'''

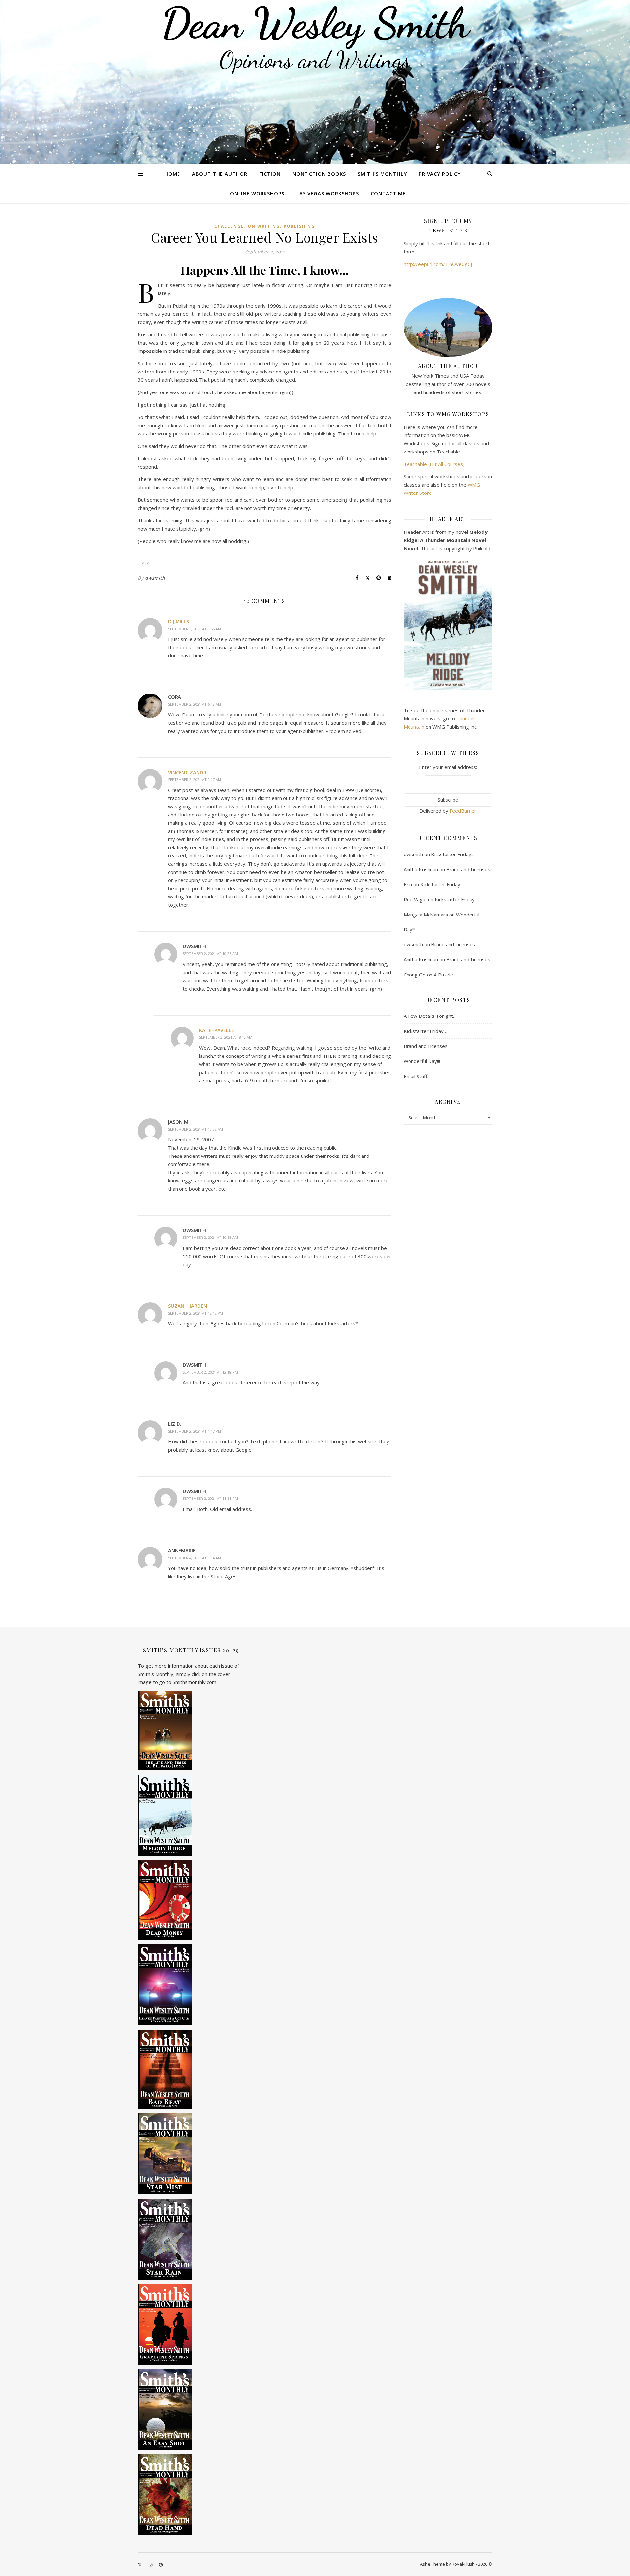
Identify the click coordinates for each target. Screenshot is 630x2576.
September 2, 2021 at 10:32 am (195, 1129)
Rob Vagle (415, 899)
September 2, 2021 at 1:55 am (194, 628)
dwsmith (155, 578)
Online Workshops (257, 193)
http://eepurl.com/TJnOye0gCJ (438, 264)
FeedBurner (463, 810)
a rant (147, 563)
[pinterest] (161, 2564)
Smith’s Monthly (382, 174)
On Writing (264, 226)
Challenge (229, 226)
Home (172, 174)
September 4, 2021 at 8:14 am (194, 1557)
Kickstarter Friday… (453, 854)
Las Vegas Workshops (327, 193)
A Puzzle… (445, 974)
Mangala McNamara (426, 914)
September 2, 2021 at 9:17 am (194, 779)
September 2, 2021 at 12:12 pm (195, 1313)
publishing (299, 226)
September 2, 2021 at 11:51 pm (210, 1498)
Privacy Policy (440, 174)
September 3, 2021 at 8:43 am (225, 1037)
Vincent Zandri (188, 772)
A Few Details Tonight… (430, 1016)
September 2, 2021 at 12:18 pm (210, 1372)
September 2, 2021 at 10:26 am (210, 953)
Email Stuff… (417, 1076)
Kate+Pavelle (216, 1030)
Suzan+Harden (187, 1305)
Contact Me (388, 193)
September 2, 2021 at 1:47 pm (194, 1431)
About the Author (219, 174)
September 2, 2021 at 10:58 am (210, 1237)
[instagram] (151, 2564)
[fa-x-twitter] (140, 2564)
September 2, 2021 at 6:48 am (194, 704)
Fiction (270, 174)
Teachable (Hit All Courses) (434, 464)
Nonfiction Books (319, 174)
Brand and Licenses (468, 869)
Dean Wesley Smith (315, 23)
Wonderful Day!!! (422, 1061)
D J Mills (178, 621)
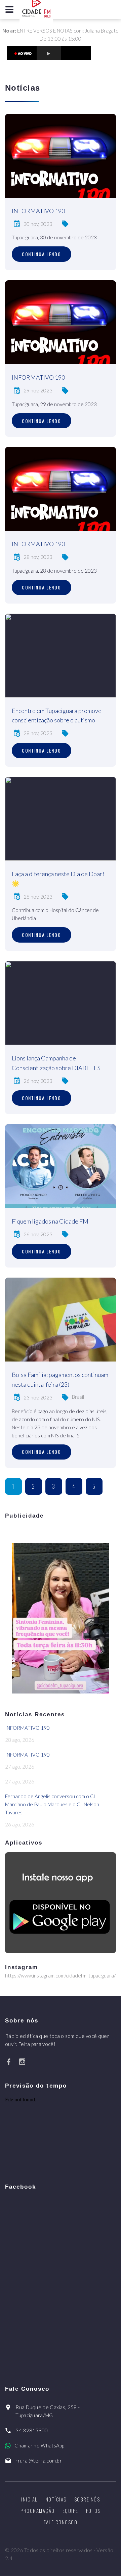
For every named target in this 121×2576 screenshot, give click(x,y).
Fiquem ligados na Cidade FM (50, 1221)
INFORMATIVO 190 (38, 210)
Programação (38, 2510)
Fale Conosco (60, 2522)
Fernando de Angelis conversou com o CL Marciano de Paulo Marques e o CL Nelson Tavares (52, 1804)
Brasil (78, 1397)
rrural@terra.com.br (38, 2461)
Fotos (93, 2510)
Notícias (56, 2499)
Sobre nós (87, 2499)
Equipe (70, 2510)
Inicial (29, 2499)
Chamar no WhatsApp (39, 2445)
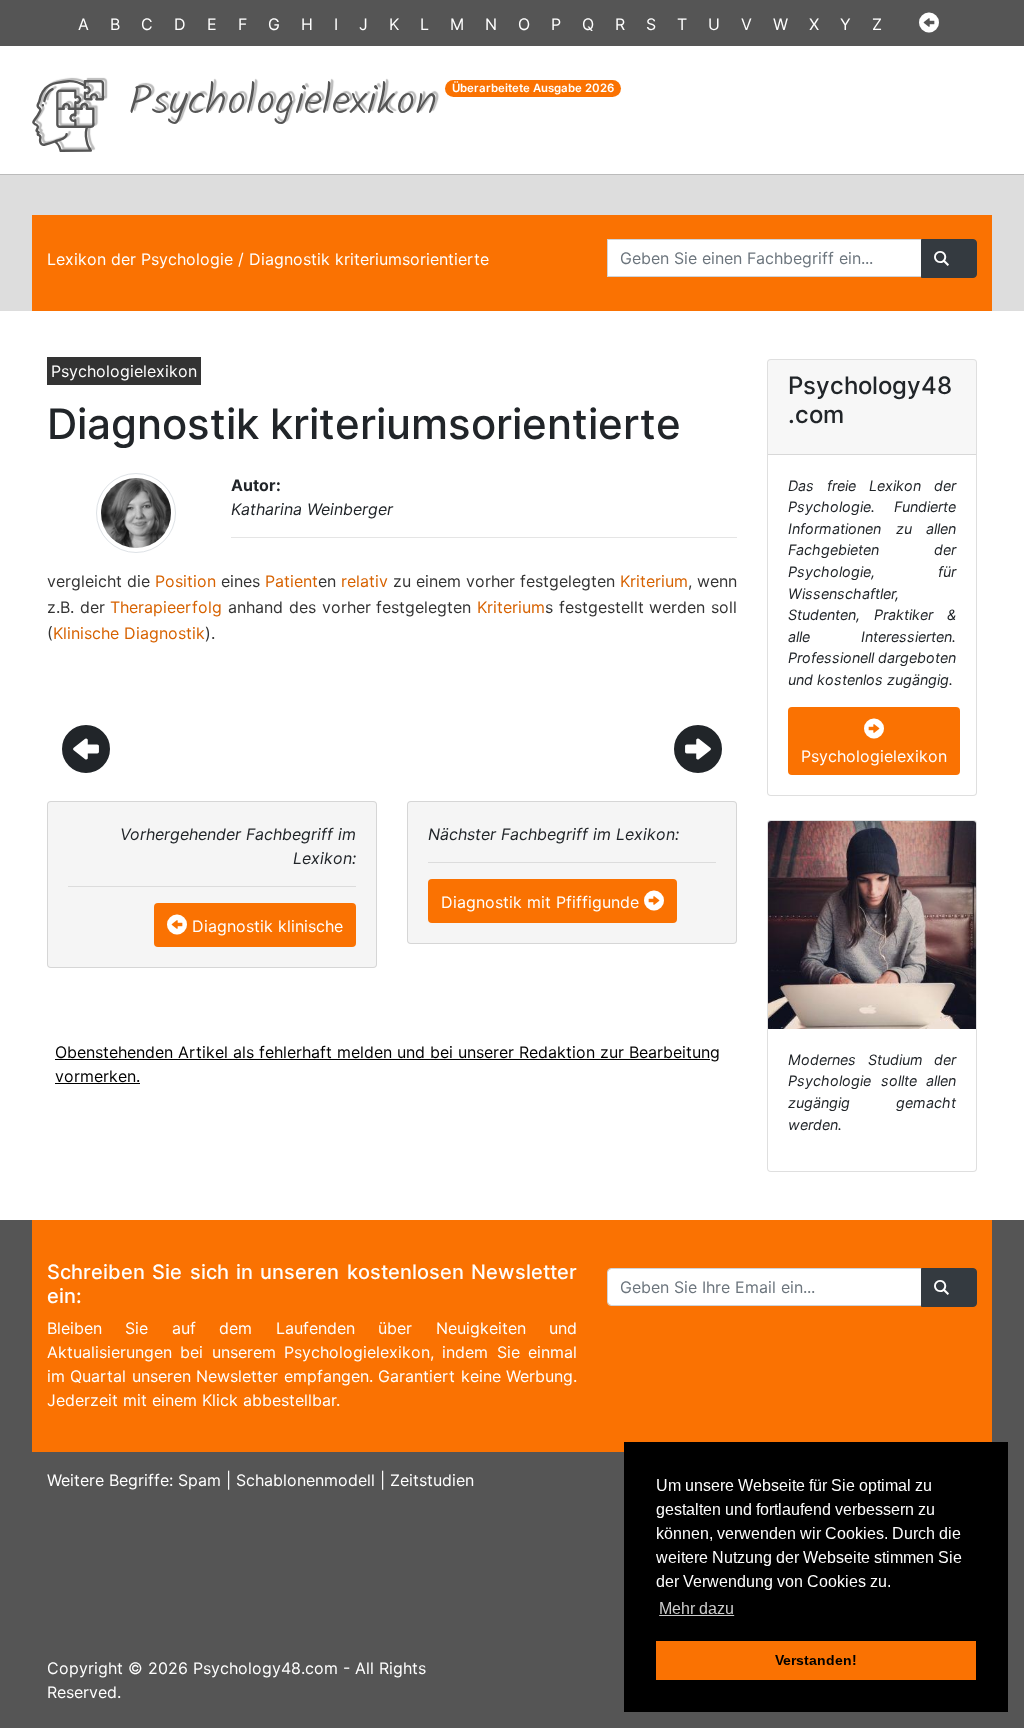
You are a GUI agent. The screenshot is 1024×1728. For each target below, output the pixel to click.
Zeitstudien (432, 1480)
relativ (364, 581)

'''
'''

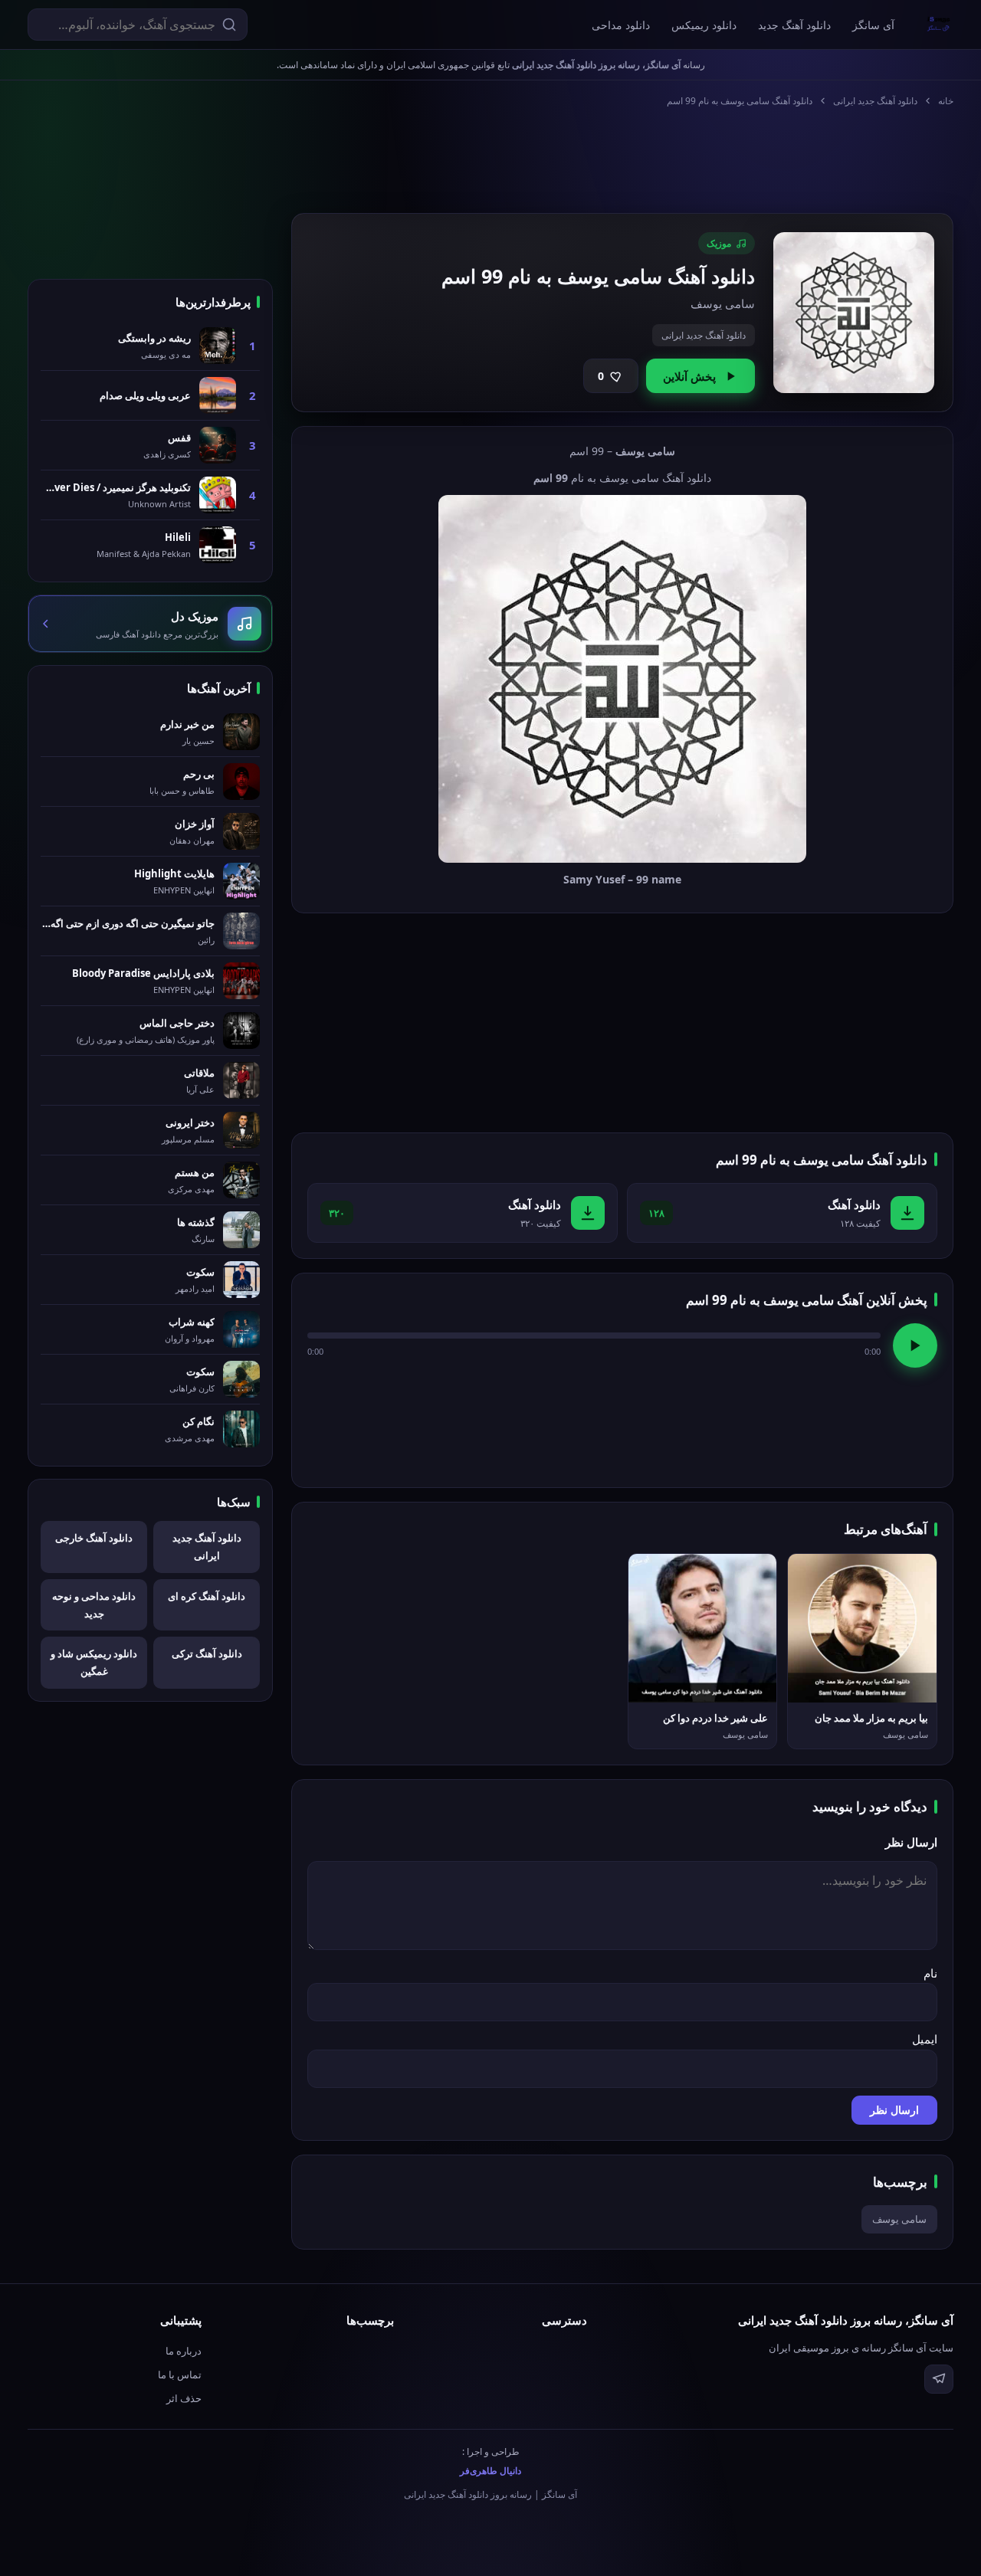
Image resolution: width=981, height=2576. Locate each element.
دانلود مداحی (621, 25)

'''

Problem —
Reproduce the data above exactly, but only from the line containing "Kickstarter Friday… (453, 854)" through the line containing "Equipe (70, 2510)"; skip the pictures.

Answer for the task —
Kickstarter Friday… (453, 854)
Las Vegas Workshops (327, 193)
A Puzzle… (445, 974)
Mangala McNamara (426, 914)
September 2, 2021 at 9:17 am (194, 779)
September 2, 2021 at 12:12 pm (195, 1313)
publishing (299, 226)
September 2, 2021 at 11:51 pm (210, 1498)
Privacy Policy (440, 174)
September 3, 2021 at 8:43 am (225, 1037)
Vincent Zandri (188, 772)
A Few Details Tonight… (430, 1016)
September 2, 2021 at 12:18 pm (210, 1372)
September 2, 2021 at 10:26 am (210, 953)
Email Stuff… (417, 1076)
Kate+Pavelle (216, 1030)
Suzan+Harden (187, 1305)
Contact Me (388, 193)
September 2, 2021 at 1:47 pm (194, 1431)
About the Author (219, 174)
September 2, 2021 at 10:58 am (210, 1237)
[instagram] (151, 2564)
[fa-x-twitter] (140, 2564)
September 2, 2021 at 6:48 am (194, 704)
Fiction (270, 174)
Teachable (Hit All Courses) (434, 464)
Nonfiction Books (319, 174)
Brand and Licenses (468, 869)
Dean Wesley Smith (315, 23)
Wonderful Day!!! (422, 1061)
D J Mills (178, 621)
For every named target in this 121×2576 screenshot, give click(x,y).
Fiquem ligados na Cidade FM (50, 1221)
INFORMATIVO 190 (38, 210)
Programação (38, 2510)
Fale Conosco (60, 2522)
Fernando de Angelis conversou com o CL Marciano de Paulo Marques e o CL Nelson Tavares (52, 1804)
Brasil (78, 1397)
rrural@terra.com.br (38, 2461)
Fotos (93, 2510)
Notícias (56, 2499)
Sobre nós (87, 2499)
Equipe (70, 2510)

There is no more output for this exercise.